(Target pointing data)
◇ ◇ ◇ ◇ ◇

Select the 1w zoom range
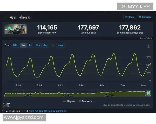This screenshot has height=124, width=156. 23,45
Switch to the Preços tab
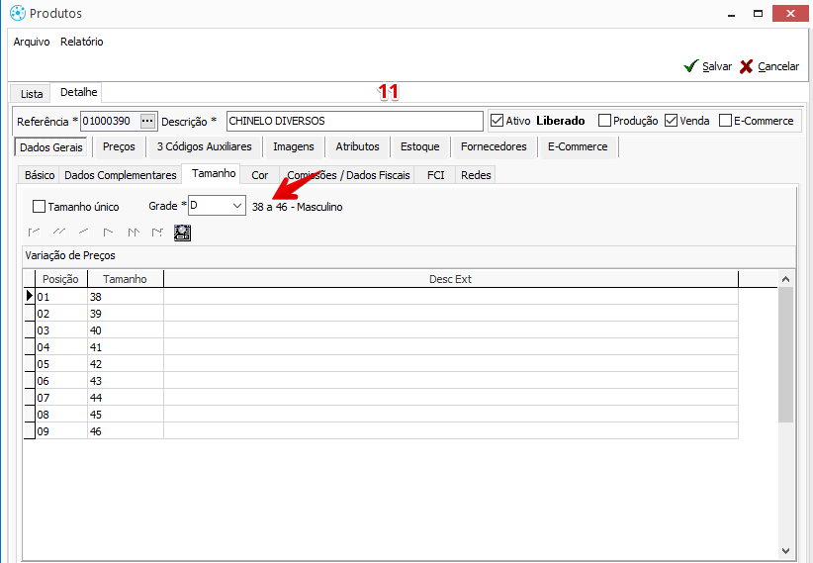The image size is (813, 563). [119, 146]
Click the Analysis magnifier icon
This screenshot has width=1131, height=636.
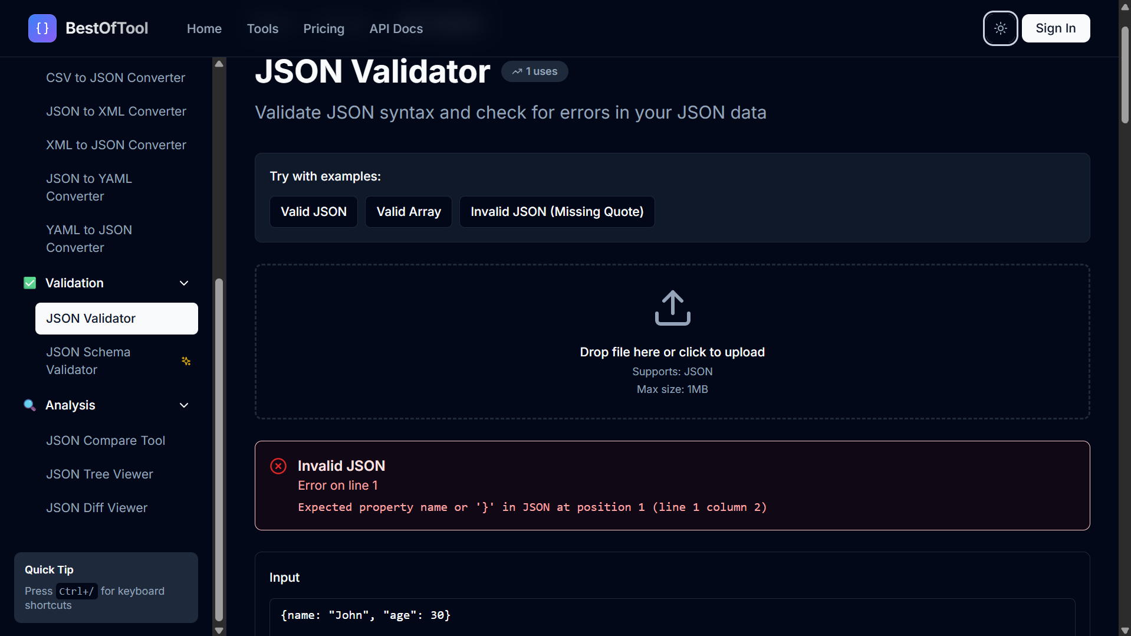[x=29, y=405]
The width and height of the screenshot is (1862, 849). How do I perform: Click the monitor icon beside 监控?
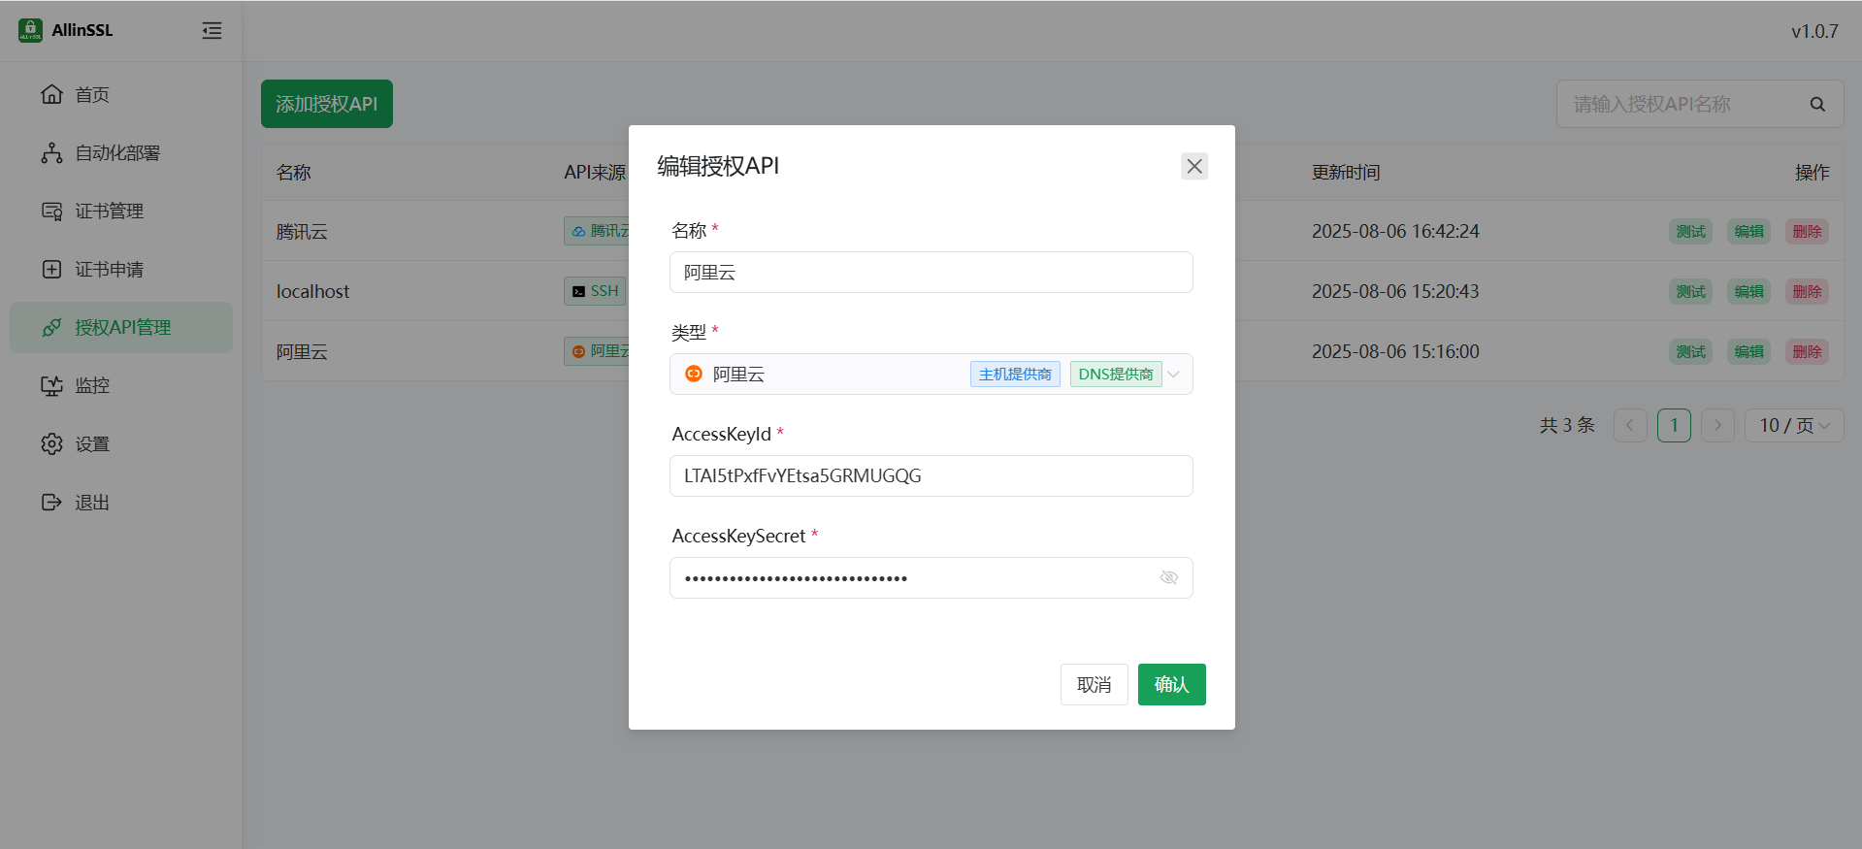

◇ ◇ ◇ ◇ ◇

[Aim]: In all of the material above, replace each "icon" with "button" and reproduce the lines with no other change. Leave the pictures out of your answer.

[Exercise answer]:
Select the 1w zoom range
This screenshot has height=124, width=156. 23,45
Switch to the Preços tab
The image size is (813, 563). [119, 146]
Click the Analysis magnifier button
This screenshot has width=1131, height=636.
[x=29, y=405]
The width and height of the screenshot is (1862, 849). How do I perform: Click the monitor button beside 监控?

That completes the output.